Anthropomorphic thinking, however, lies close to the surface of speculation about extraterrestrial intelligence. SETI pioneer Frank Drake was once asked what form an intelligent alien might assume. He answered:

"They won’t be too much different from us. What I usually say, when people ask me that question, is that a large fraction will have such an anatomy that if you saw them from a distance of a hundred yards in the twilight you might think they were human."

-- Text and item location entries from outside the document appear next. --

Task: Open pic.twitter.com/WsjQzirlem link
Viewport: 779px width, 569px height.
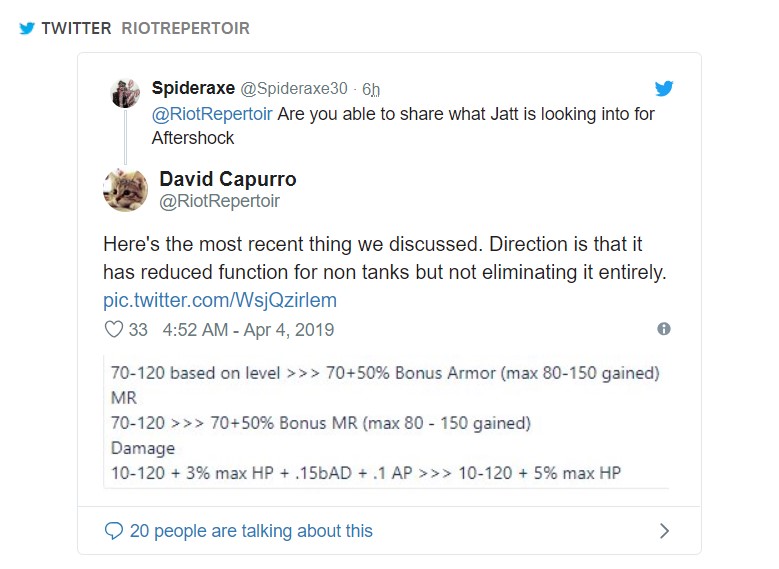Action: [220, 300]
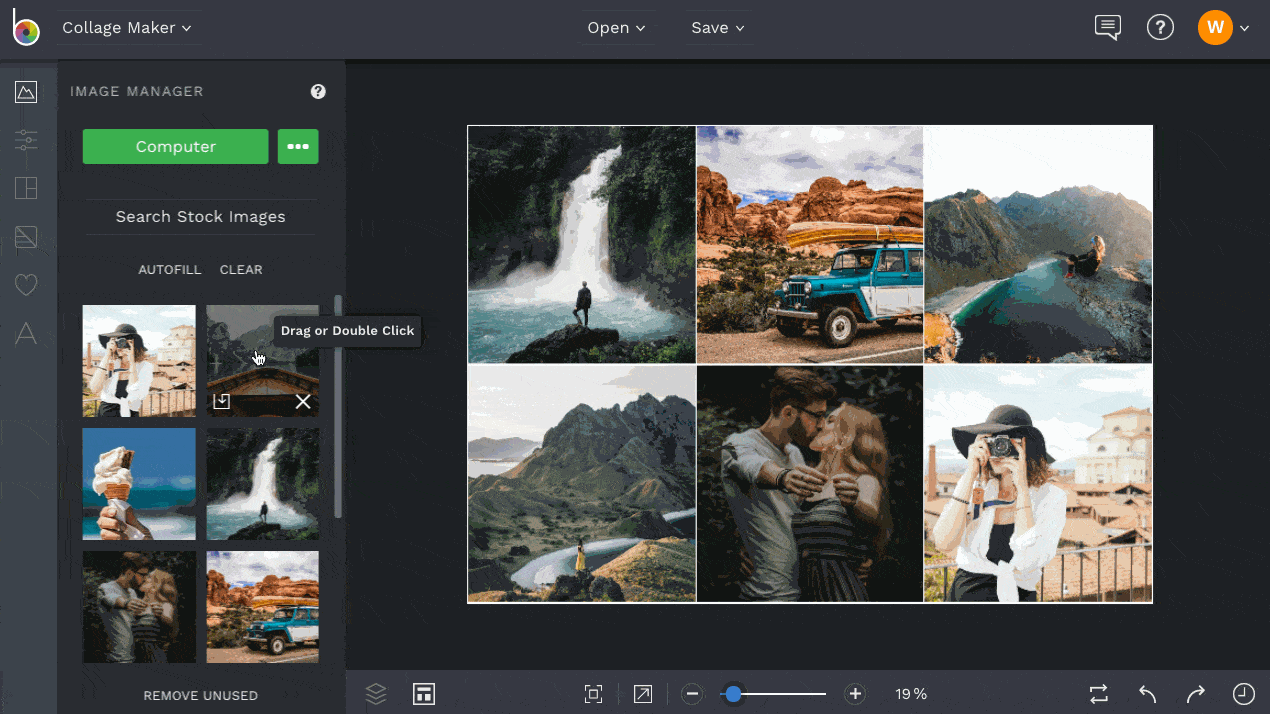Open the Image Manager sidebar icon
1270x714 pixels.
[26, 93]
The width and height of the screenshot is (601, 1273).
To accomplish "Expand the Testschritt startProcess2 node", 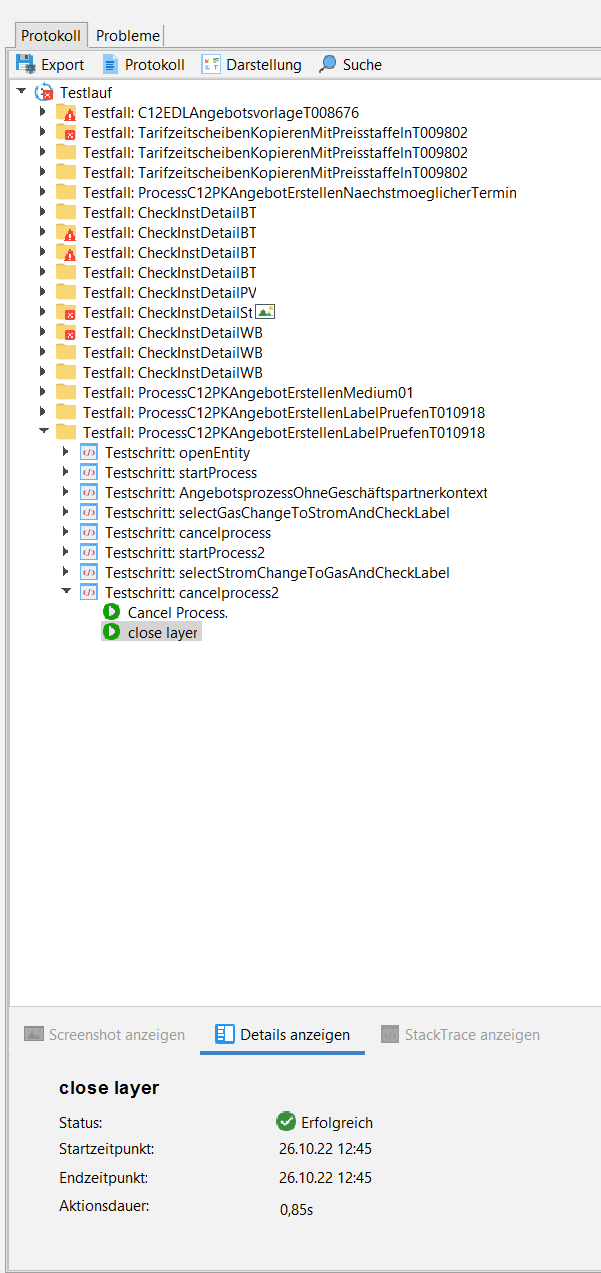I will pos(66,552).
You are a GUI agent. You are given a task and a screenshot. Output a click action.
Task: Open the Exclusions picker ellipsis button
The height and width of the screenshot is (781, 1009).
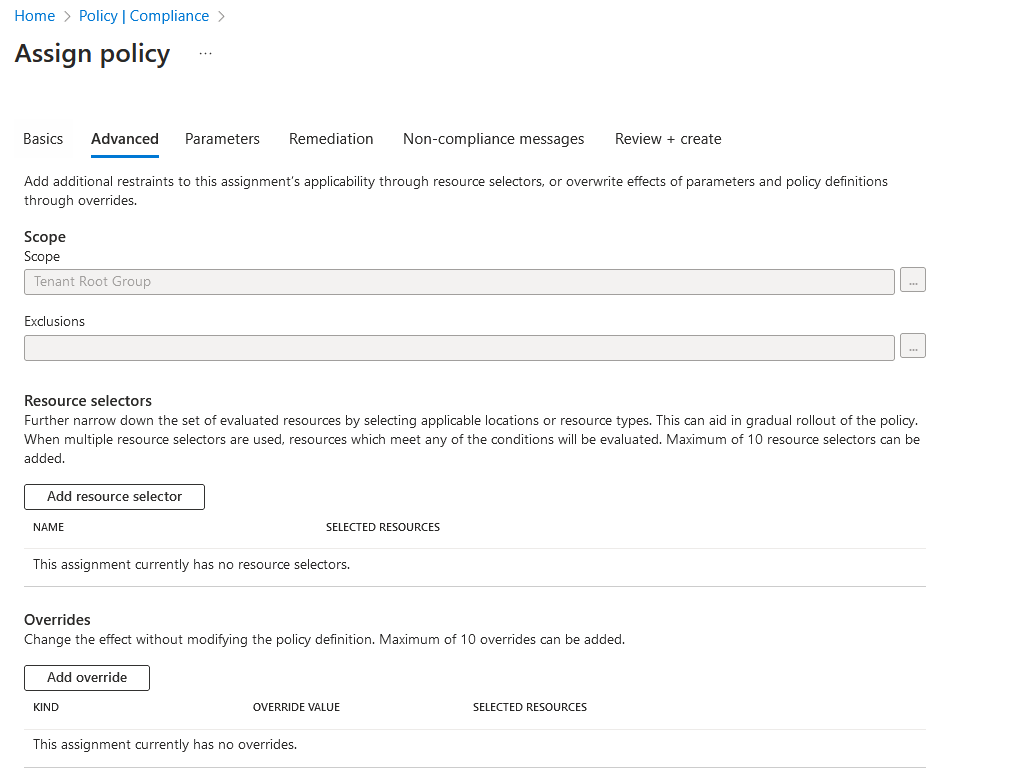click(x=912, y=347)
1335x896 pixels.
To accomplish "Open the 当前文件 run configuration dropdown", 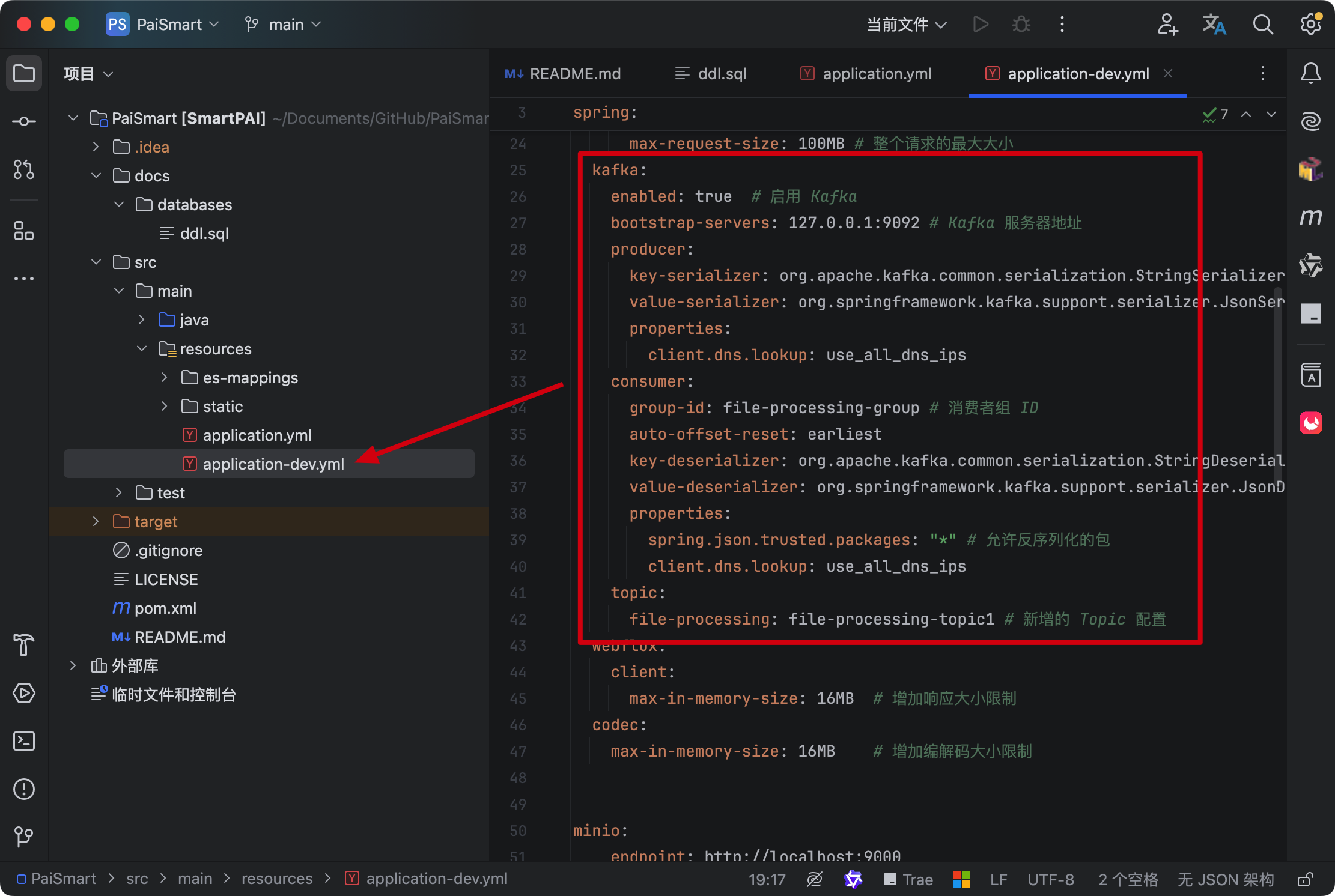I will [906, 25].
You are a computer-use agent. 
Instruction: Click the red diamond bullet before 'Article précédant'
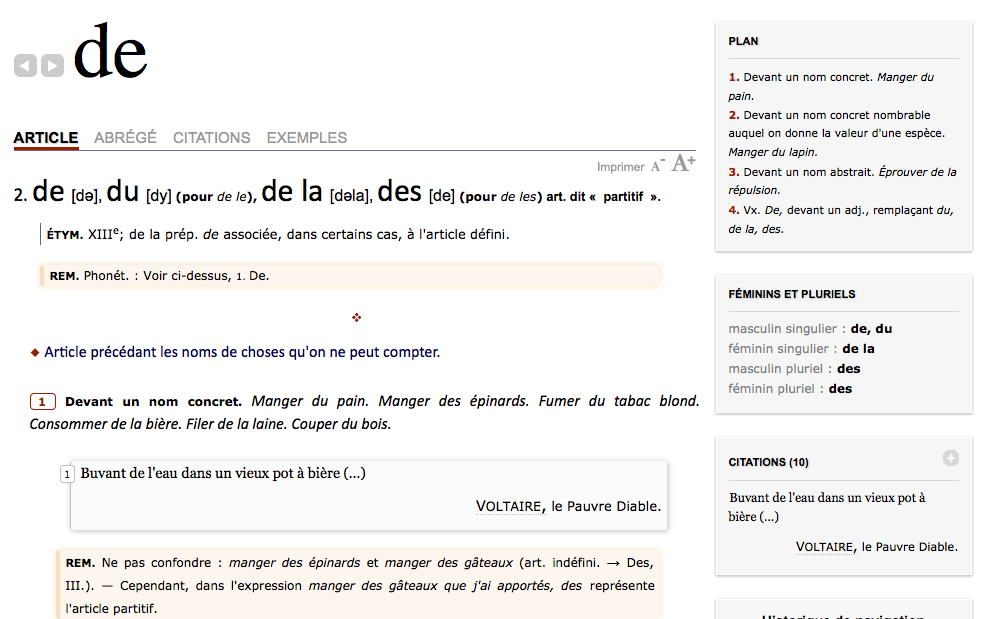click(35, 352)
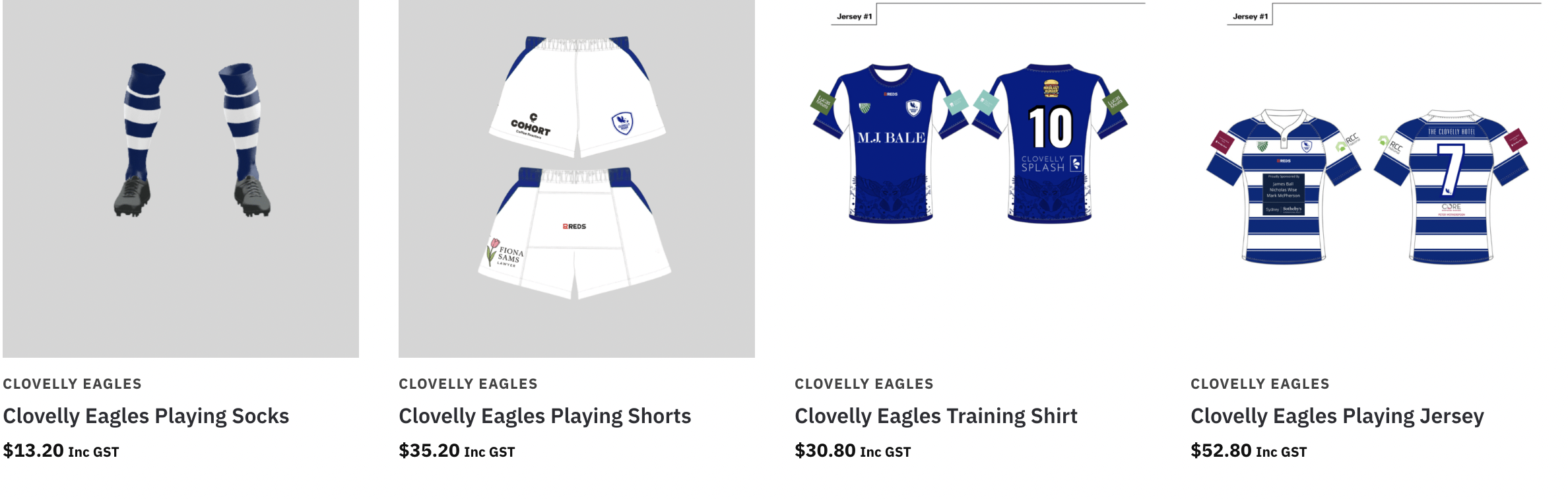The width and height of the screenshot is (1568, 499).
Task: Open the Playing Socks product image
Action: 181,178
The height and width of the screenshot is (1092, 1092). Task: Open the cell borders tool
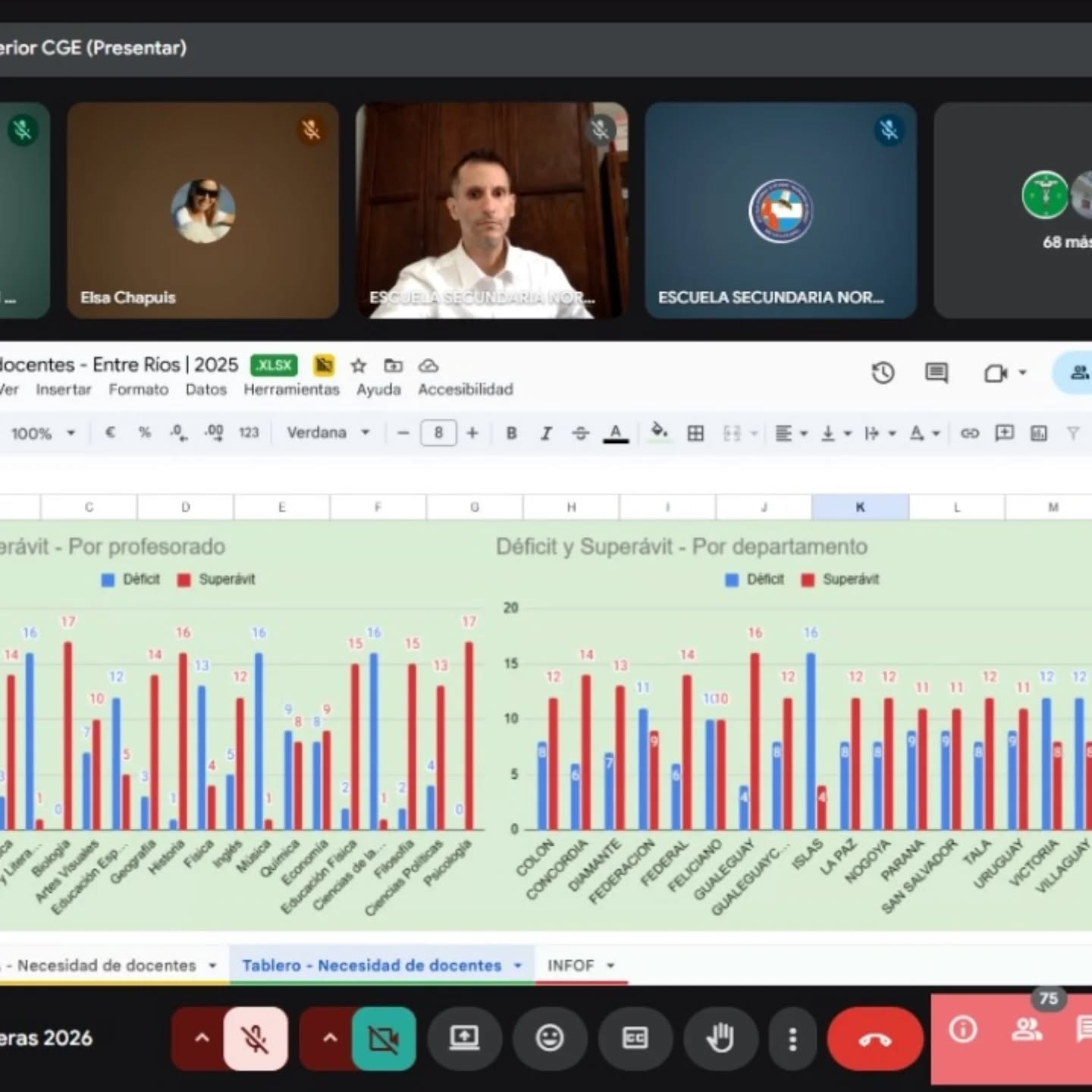tap(695, 433)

Drake continued his description by noting that it was advantageous to walk upright on two legs with your head on top, eyes near the brain, and mouth near the eyes. He clearly believed that human anatomy serves as a pattern for intelligent aliens. Well, old Gorn on the left won't complain! When Drake was asked if aliens were real, he candidly responded: “You talk about something enough times, you begin to believe it. And we sure talk about this a lot.” Since the seventeenth century, philosophers and scientists have understood that anthropomorphic thinking exists in science. That is why scientists differentiate fact from value, resist granting humans a unique status in the universe, and avoid searching for purpose in the cosmos. Scientists claim they can produce objective knowledge even though their work rests upon human perception and understanding of the physical world. Sagan had his own solution to the problems introduced by anthropomorphism. He asked scientists to reject the chauvinisms that marred their thinking. A chauvinism is simpler to overcome than entrenched anthropomorphic thought because the former is easier to recognize and vulnerable to rational argument.

The main chauvinism that threatens the study of extraterrestrial organisms is the widespread belief that life must have the same physical basis everywhere in the universe. Sagan identified oxygen, carbon, ultraviolet light, and temperature chauvinisms. Each of these rests upon the false assumption that terrestrial and alien life have identical chemical and physical requirements.